▸ **REQUEST**:
Edit the material by replacing "upper" with "top" wherever it appears, keeping everything else the same. Leave the pictures out of your answer.

▸ **Collected data entries**:

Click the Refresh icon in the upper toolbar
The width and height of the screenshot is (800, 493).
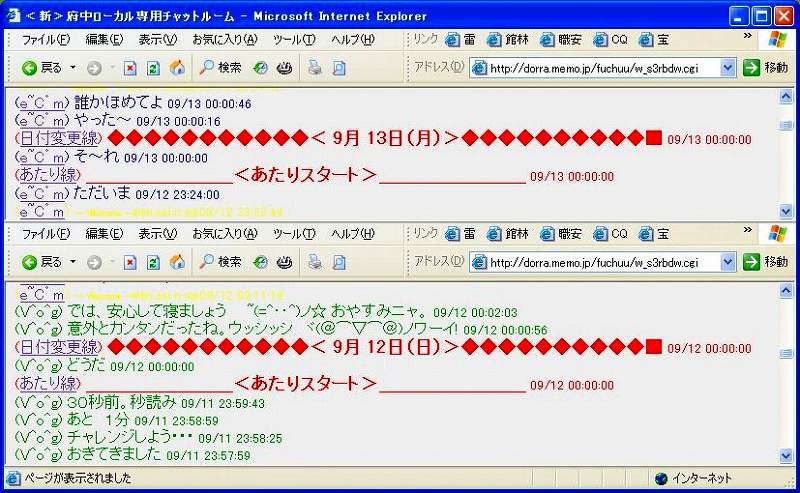click(153, 68)
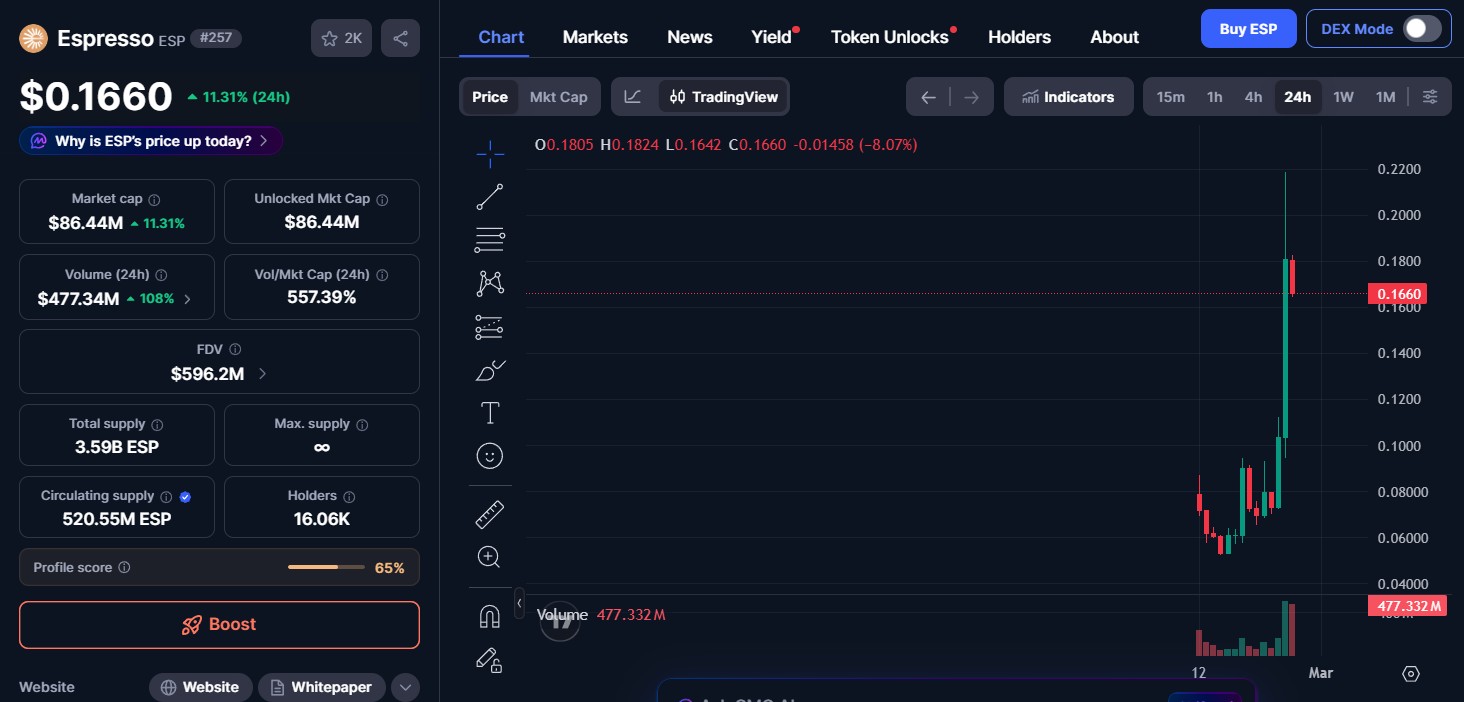Image resolution: width=1464 pixels, height=702 pixels.
Task: Open the Token Unlocks tab
Action: 889,36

▸ **RESPONSE TO THIS EXERCISE**:
Click the Refresh icon in the top toolbar
The width and height of the screenshot is (800, 493).
click(153, 68)
Image resolution: width=1464 pixels, height=702 pixels.
Task: Open the Token Unlocks tab
Action: 889,36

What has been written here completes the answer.